Baca’s work is concerned with social justice and revolves around the marginalized and disenfranchised, treating themes of addiction, community, and the American Southwest barrios. In a Callaloo interview with John Keene, Baca claims, “I approach language as if it will contain who I am as a person”—a statement that reflects the poet’s interest in the transformative and generative power of language. Immigrants in Our Own Land (1979, 1991) was Baca’s first significant collection, one based on his imprisonment. In the Encyclopedia of American Literature, Catherine Hardy wrote that the poems in the volume “reveal an honest, passionate voice and powerful imagery full of the dark jewels of the American Southwest landscape (llanos, mesas, and chiles) and the chaotic urban landscape (nightclubs, rusty motors, and bricks) woven into a rich lyricism sprinkled with Spanish.”
Baca’s other poetry titles include Healing Earthquakes (2001), C-Train & 13 Mexicans (2002), Winter Poems Along the Rio Grande (2004), and Spring Poems Along the Rio Grande (2007). In addition to the American Book Award, Baca has received a Pushcart Prize and the Hispanic Heritage Award for Literature. His memoir, A Place to Stand (2001), garnered the International Prize. In 2006, Baca was awarded the Cornelius P. Turner Award, which honors GED graduates who have made “outstanding contributions” in areas such as education, justice, and social welfare.

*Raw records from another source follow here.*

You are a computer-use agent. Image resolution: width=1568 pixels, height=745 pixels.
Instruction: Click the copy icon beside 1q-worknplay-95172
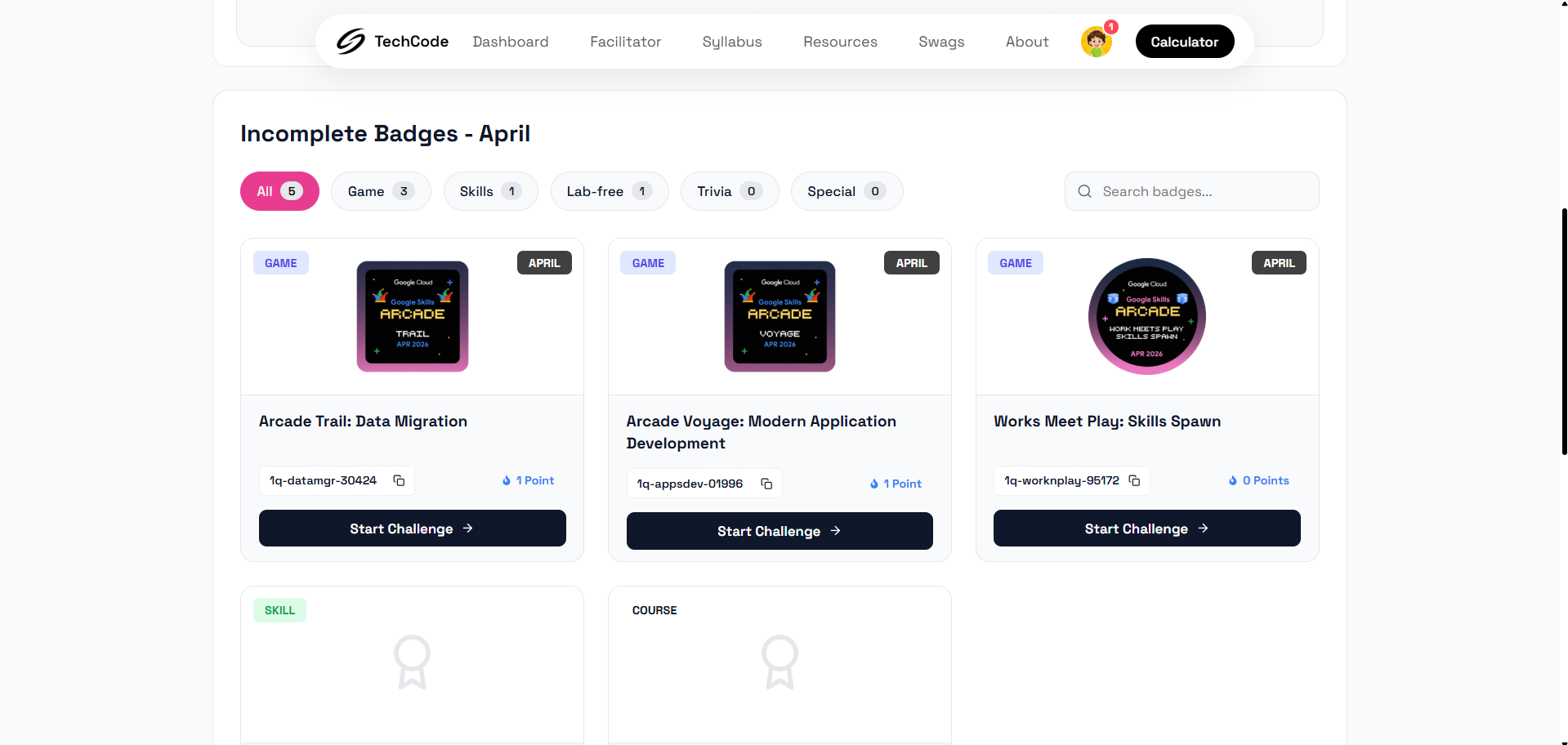[x=1134, y=480]
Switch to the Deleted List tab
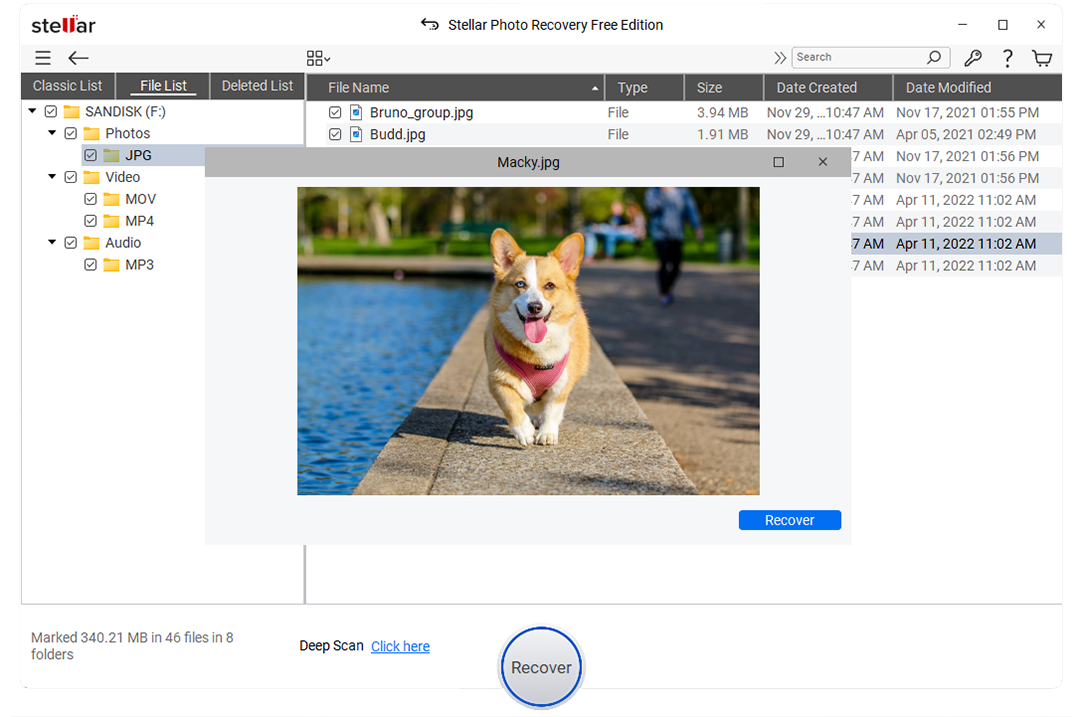The width and height of the screenshot is (1082, 717). (257, 86)
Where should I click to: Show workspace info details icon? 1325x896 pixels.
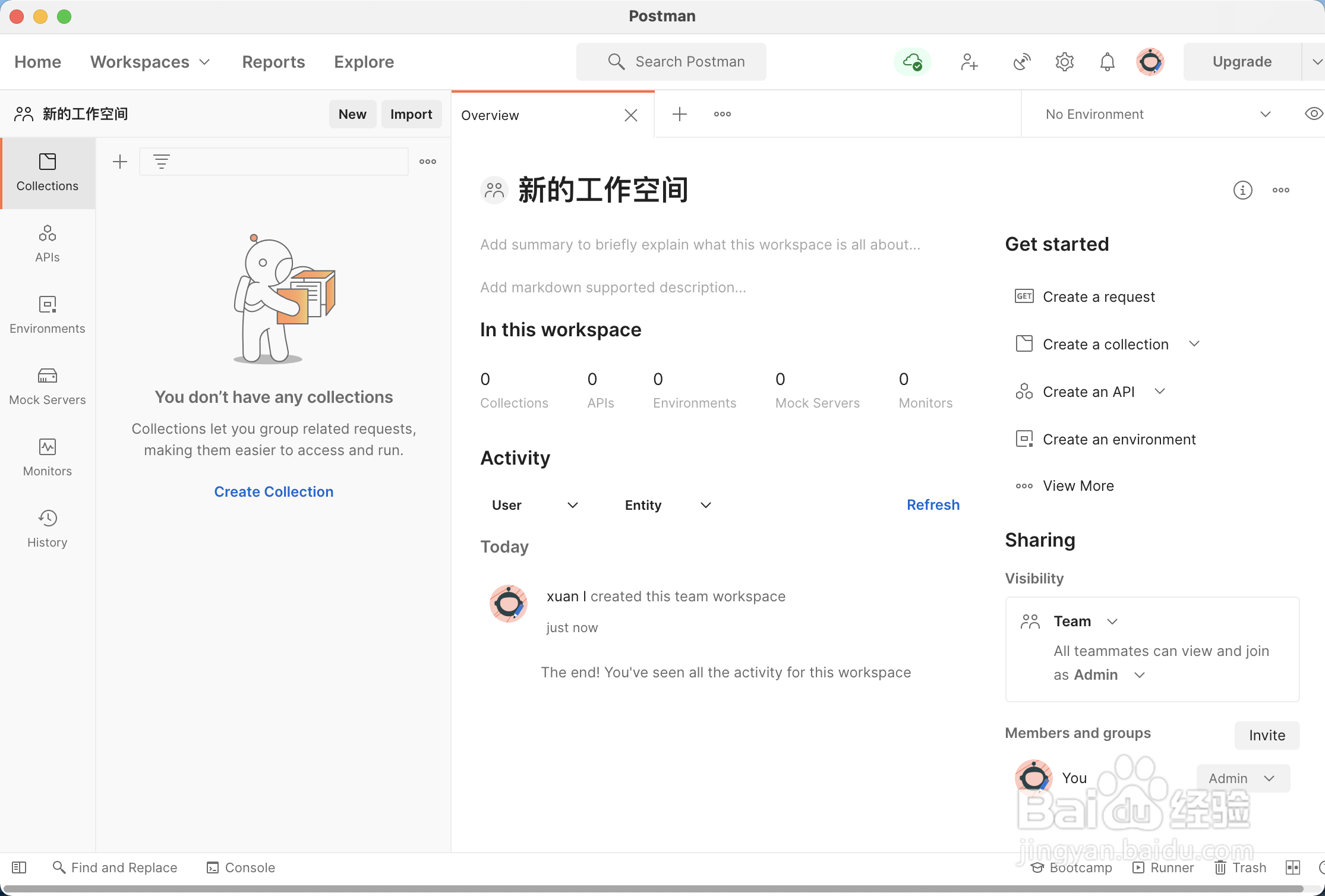point(1242,190)
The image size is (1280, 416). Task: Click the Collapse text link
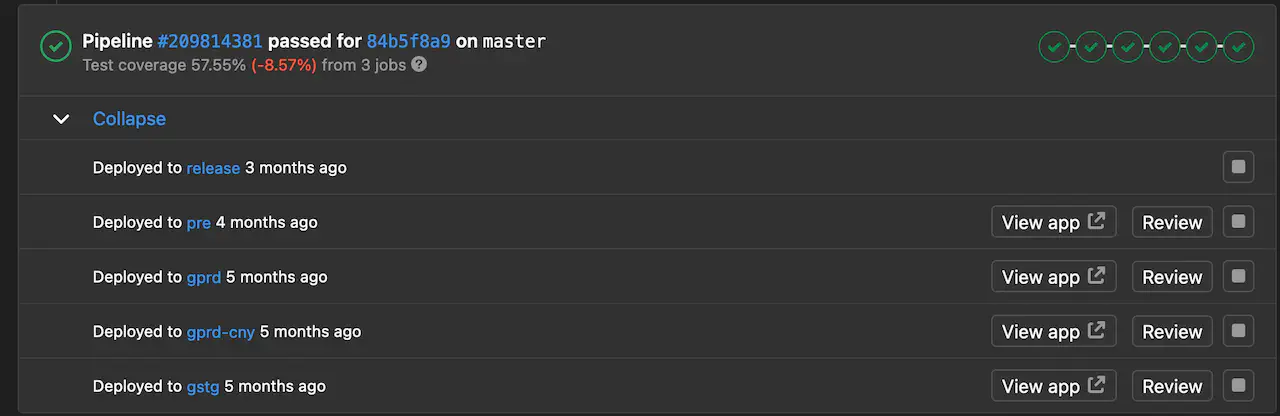click(x=129, y=119)
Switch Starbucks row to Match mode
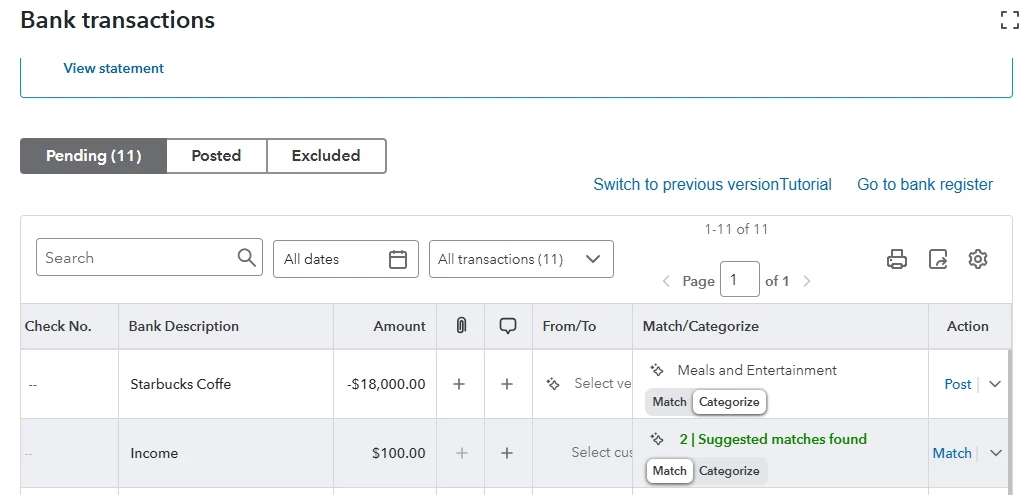 tap(669, 402)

Baca has conducted writing workshops in prisons, libraries, and universities across the country for more than 30 years. In 2004 he launched Cedar Tree, a literary nonprofit designed to provide writing workshops, training, and outreach programs for at-risk youth, prisoners and ex-prisoners, and disadvantaged communities. Baca holds a BA in English and an honorary PhD in literature from the University of New Mexico.